-- Do this --
Give the entries between the lines holding "Viewport: 1400px width, 863px height." and "Looking at the", inclusive, as a Markdown table with a No. column numbering each row and a Text column holding the line. Leave out blank lines.
▶
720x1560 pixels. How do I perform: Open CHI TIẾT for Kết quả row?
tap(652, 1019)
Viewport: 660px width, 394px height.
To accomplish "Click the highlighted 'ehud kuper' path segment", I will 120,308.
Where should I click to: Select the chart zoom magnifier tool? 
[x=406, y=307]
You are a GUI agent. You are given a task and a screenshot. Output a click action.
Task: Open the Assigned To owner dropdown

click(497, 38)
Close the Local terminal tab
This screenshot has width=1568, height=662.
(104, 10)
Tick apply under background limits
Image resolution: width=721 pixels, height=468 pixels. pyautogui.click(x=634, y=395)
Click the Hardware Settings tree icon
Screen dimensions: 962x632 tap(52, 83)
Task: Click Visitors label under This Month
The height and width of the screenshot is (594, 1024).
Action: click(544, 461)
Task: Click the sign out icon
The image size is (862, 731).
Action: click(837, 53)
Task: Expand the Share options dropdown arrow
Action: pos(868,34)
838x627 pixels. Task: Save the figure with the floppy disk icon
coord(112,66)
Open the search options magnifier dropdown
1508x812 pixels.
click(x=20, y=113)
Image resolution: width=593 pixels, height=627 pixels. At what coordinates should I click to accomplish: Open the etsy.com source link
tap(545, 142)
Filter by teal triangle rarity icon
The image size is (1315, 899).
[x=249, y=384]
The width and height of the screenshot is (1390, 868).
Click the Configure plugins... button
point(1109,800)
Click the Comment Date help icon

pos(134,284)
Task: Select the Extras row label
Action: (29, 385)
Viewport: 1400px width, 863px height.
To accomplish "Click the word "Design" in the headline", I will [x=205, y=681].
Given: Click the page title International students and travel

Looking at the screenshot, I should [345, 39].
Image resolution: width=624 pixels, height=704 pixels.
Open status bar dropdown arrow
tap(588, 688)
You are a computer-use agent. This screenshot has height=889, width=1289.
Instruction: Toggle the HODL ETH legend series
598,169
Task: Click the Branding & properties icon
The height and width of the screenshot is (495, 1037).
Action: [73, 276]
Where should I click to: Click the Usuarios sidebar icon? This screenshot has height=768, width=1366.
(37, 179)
◀
-- Result for this exercise --
| No. | Text |
|---|---|
| 1 | Viewport: 1400px width, 863px height. |
| 2 | To accomplish "Click the word "Design" in the headline", I will [x=205, y=681]. |
| 3 | Given: Click the page title International students and travel |
| 4 | Looking at the screenshot, I should [345, 39]. |